Kramer: One thing I admire about Aldo Leopold is that in writing his land ethic, he didn’t give a set a rules. He left things very open for people to interpret for themselves. This is an example of how he wrote—I think this really sums up Aldo Leopold’s land ethic:

“A thing is right when it tends to preserve the integrity, stability, and beauty of the biotic community. It is wrong when it tends otherwise.”


Andrea Clearfield, pianist, rehearses with Mark Jackson, baritone, and members of the Taos Community Chorus at the Harwood Museum of Art in Taos, NM. Photo courtesy of Andrea Clearfield.

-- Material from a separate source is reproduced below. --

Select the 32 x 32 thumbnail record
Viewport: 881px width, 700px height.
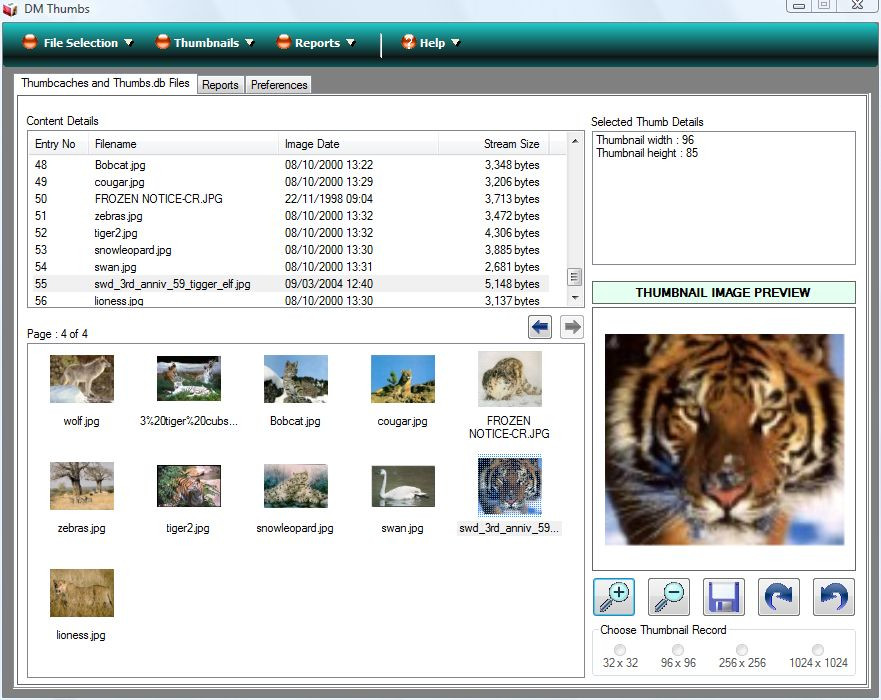click(622, 651)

Andrea Clearfield, pianist, rehearses with Mark Jackson, baritone, and members of the Taos Community Chorus at the Harwood Museum of Art in Taos, NM. Photo courtesy of Andrea Clearfield.

After the residency

On August 30, 2017, following their Leopold Writing Program residency, Andrea Clearfield and Ariana Kramer gave a workshop presentation of Transformed by Fire at the Harwood Museum of Art in Taos, New Mexico. Five movements of music were performed by Clearfield, a pianist, and sung by baritone Mark Jackson with members of the Taos Community Chorus. A repeat performance was held on September 6 in response to popular demand.

At the time of this writing, Kramer has written the draft for a full ten-movement libretto, of which the five-movement song cycle presented in August was an excerpt. Clearfield composed these five movements during her monthlong residency in Leopold’s cabin. The composer described finding inspiration in Kramer’s thoughtful and evocative poetry, Leopold’s essays and letters, and her experience of living in the cabin where she was close to the natural world Leopold had experienced just over a hundred years earlier.

Clearfield and Kramer actually rehearsed the music with baritone Mark Jackson several times inside Leopold’s own “Mi Casita.” For the Harwood Museum workshop presentation, Clearfield also added a part for “pop up” chorus, seated throughout the audience, to create an immersive and intimate environment through which to convey the ending message of the work expressed in Kramer’s libretto: “everything on, over, and in the land belongs together.” Clearfield imagines this work expanding into an evening-length cantata for baritone, chorus, and large chamber ensemble, which may also include staging, visual projection, and dance theater. The two collaborators are currently seeking funding to complete their project.


Andrea Clearfield is an award-winning composer of music for orchestra, chorus, chamber ensemble, dance and multimedia collaborations. Learn more at her website.

Ariana Kramer has a background in writing, biology and education. She recently published poems with “The Poetry Box” and “Taos Journal of International Poetry and Art” and is currently working on her first poetry manuscript.